True that. During his government-shutdown-immigration rants, Trump kept pointing out that the man who killed eight people with a truck in Manhattan had come to the country through a visa lottery system. That happened Oct. 31. Since that time, 73 people have been killed in mass shootings in this country. But about gun regulation we have not heard a presidential peep.

The unusual thing about that terrible Manhattan tragedy is that it was not committed with a gun. Depending on how you count them, we've had around 30 acts of terrorism since 9/11 that involved multiple deaths. More than half were committed by right-wing extremists. And virtually all of them were gun violence.

So, this is the time when we talk about gun regulation. Come on. Energize.

We are resigned to the fact that there is nothing, no matter how horrific, that will persuade any politician in the thrall of the National Rifle Association to consider even the most modest gun-safety legislation.

A super-modest bill banning bump stocks - the device the Las Vegas killer used to turn the semi-automatic rifles he could buy legally into functional machine guns - was introduced in Congress and then shuffled away. Las Vegas can't ban bump stocks since there's a state law prohibiting municipalities from doing that kind of thing on their own.

Another super-modest bipartisan bill aimed at beefing up the background check system was introduced after the church shooting in Texas, in which the mass murderer never should have been cleared to buy a gun, even under the stupendously lenient U.S. system. And nothing has happened.

Trump's call for action after the Sutherland Springs church shooting was limited to one tweet. ("May God be w/ the people ... The FBI & law enforcement are on the scene.") Nine days later, when a man with a history of mental illness and a semi-automatic rifle crashed through the gates of the tiny four-classroom elementary school in Rancho Tehama, Calif., spraying bullets, there was no mention at all.

Meanwhile, our president is running a re-election campaign ad that announces that "Democrats who stand in our way will be complicit in every murder committed by illegal immigrants." Do you think he feels responsible for the 15,583 gun violence deaths - suicides not included - that occurred during the first year he was president?

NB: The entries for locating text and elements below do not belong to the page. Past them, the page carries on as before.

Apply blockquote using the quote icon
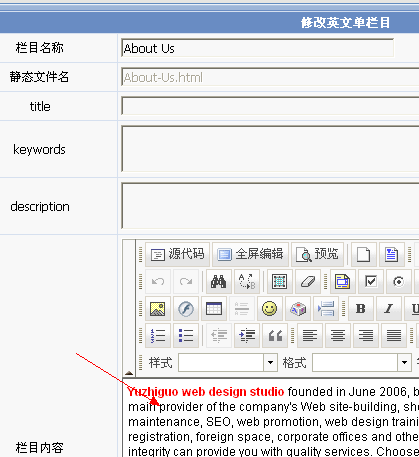This screenshot has width=419, height=457. point(275,336)
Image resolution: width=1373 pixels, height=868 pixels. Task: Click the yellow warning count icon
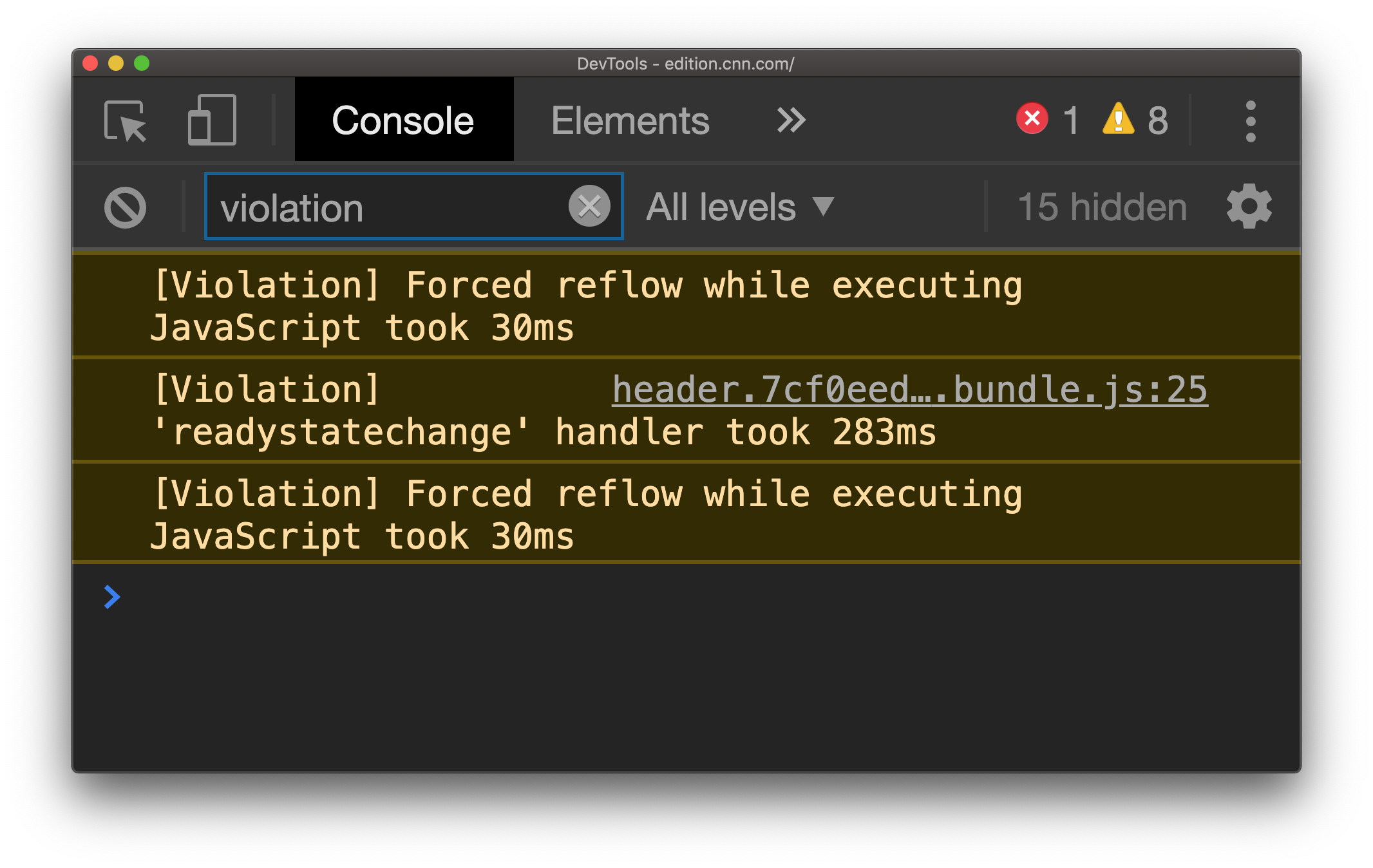[x=1119, y=119]
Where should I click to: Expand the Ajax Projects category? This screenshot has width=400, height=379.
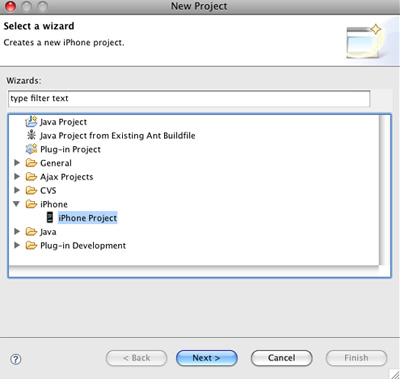coord(17,176)
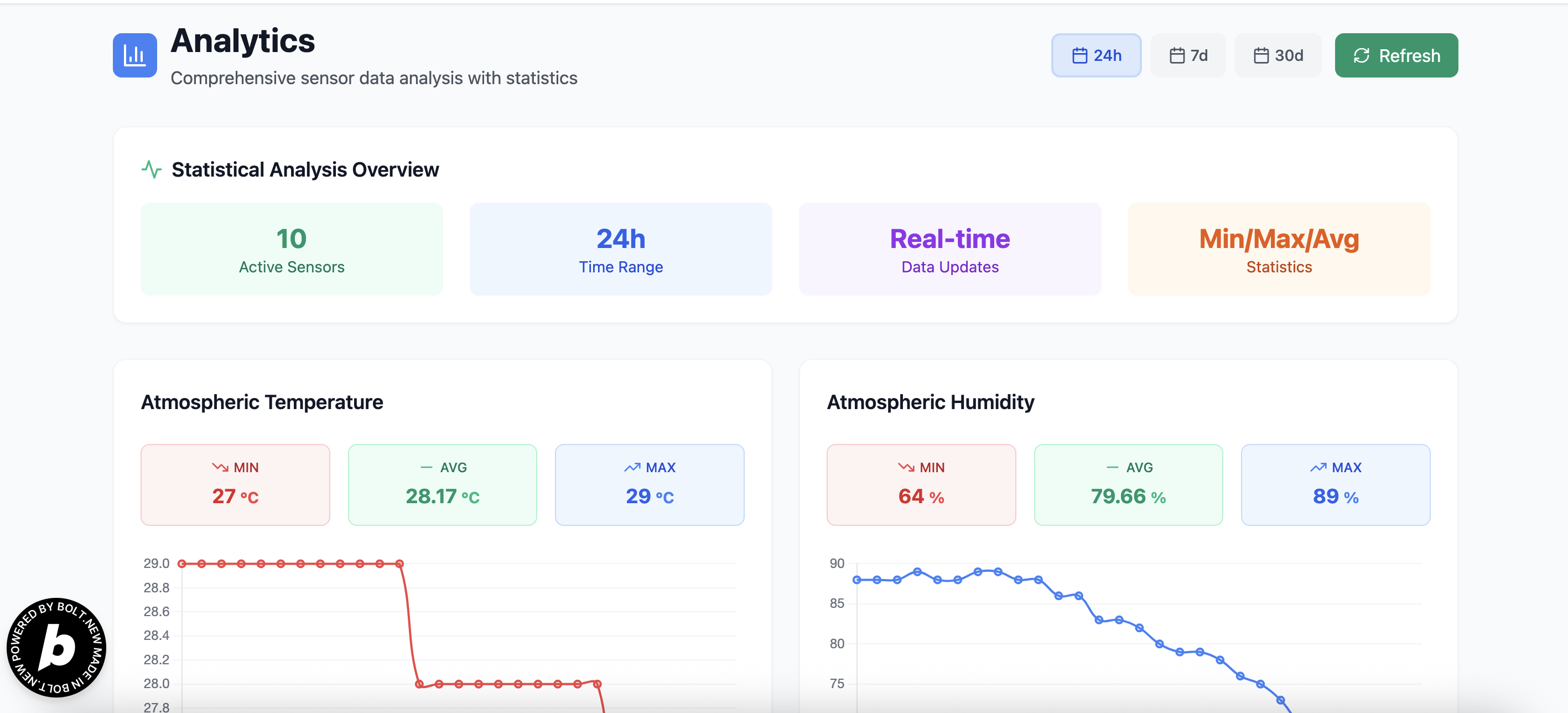
Task: Click the upward trend icon in humidity MAX
Action: coord(1318,467)
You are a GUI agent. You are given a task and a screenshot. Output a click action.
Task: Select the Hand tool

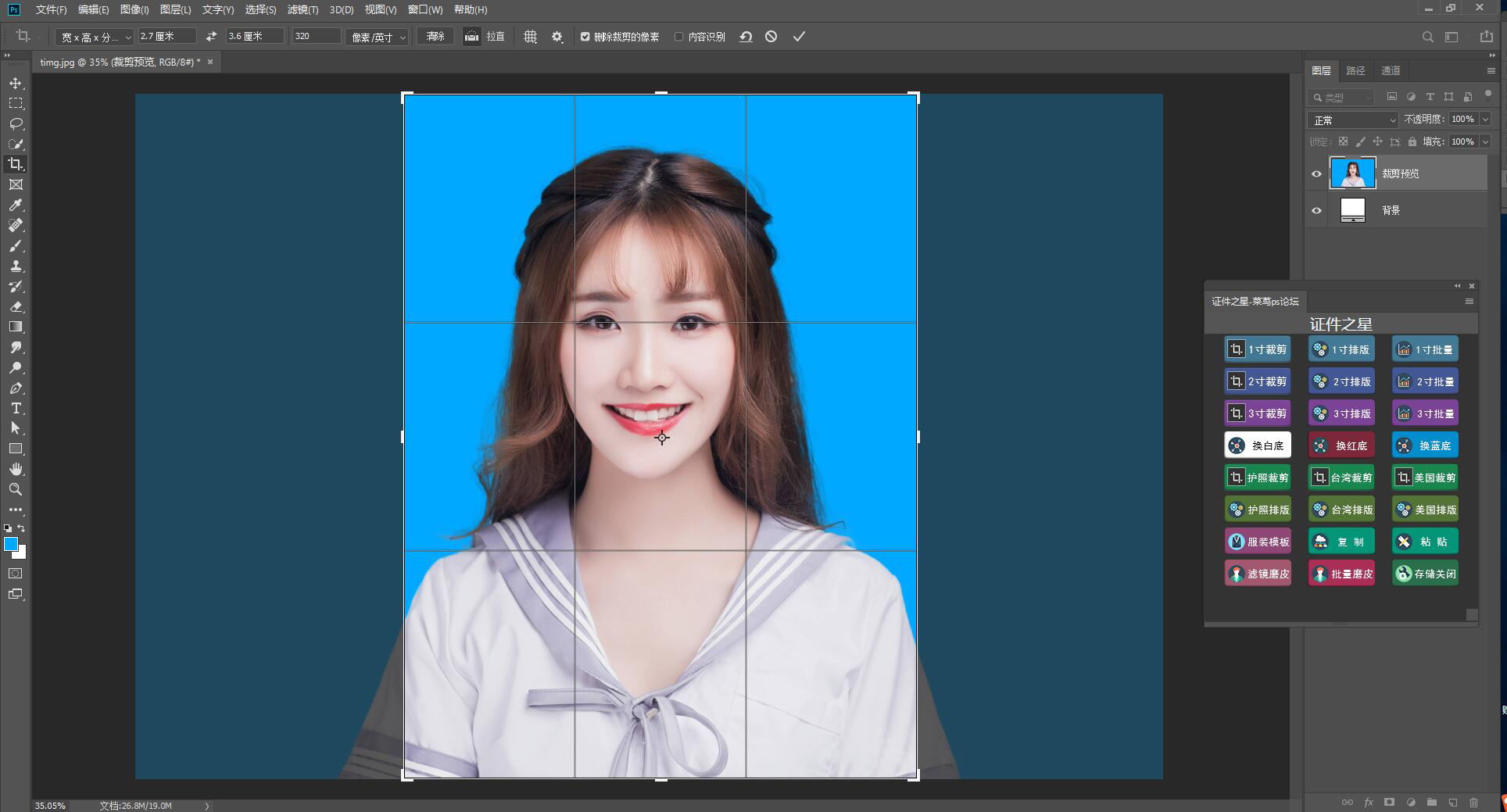click(x=15, y=469)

The good news - you needed some, right? - is that the gun-safety advocates are not worn out. "Every great social change movement had moments where you had to convince yourself not to give up," Sen. Chris Murphy, D-Conn., said.

If they keep at it, someday we'll get a new president who doesn't believe the only answer to mass shootings in public schools is an occasional tweet about thoughts and prayers.